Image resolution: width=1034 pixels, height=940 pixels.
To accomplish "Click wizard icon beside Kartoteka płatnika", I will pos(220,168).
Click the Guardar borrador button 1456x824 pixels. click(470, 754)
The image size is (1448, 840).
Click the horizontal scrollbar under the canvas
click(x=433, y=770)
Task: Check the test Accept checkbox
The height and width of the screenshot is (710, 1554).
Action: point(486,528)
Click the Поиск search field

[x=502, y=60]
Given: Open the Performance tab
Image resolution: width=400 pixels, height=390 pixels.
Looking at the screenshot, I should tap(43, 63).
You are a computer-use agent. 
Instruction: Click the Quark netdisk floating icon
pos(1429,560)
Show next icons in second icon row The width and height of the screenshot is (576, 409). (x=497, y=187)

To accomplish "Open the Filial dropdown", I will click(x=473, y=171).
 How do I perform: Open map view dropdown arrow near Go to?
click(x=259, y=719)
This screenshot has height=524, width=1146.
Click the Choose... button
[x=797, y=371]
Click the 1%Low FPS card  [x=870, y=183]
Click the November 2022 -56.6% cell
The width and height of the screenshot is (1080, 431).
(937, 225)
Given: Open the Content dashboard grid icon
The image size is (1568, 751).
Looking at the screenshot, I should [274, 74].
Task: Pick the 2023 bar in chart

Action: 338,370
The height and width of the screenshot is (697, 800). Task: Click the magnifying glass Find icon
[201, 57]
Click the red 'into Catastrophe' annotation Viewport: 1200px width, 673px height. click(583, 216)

PROBLEM TO WORK ON> Make an exact copy of all the entries above.

ANSWER TO THIS TASK>
Image resolution: width=1034 pixels, height=940 pixels.
To accomplish "Click wizard icon beside Kartoteka płatnika", I will pos(220,168).
Click the Guardar borrador button 1456x824 pixels. click(470, 754)
The image size is (1448, 840).
Click the horizontal scrollbar under the canvas
click(x=433, y=770)
Task: Check the test Accept checkbox
The height and width of the screenshot is (710, 1554).
Action: point(486,528)
Click the Поиск search field

[x=502, y=60]
Given: Open the Performance tab
Image resolution: width=400 pixels, height=390 pixels.
Looking at the screenshot, I should tap(43, 63).
You are a computer-use agent. 
Instruction: Click the Quark netdisk floating icon
pos(1429,560)
Show next icons in second icon row The width and height of the screenshot is (576, 409). (x=497, y=187)

To accomplish "Open the Filial dropdown", I will click(x=473, y=171).
 How do I perform: Open map view dropdown arrow near Go to?
click(x=259, y=719)
This screenshot has height=524, width=1146.
Click the Choose... button
[x=797, y=371]
Click the 1%Low FPS card  [x=870, y=183]
Click the November 2022 -56.6% cell
The width and height of the screenshot is (1080, 431).
(937, 225)
Given: Open the Content dashboard grid icon
The image size is (1568, 751).
Looking at the screenshot, I should [274, 74].
Task: Pick the 2023 bar in chart

Action: 338,370
The height and width of the screenshot is (697, 800). Task: Click the magnifying glass Find icon
[201, 57]
Click the red 'into Catastrophe' annotation Viewport: 1200px width, 673px height. click(583, 216)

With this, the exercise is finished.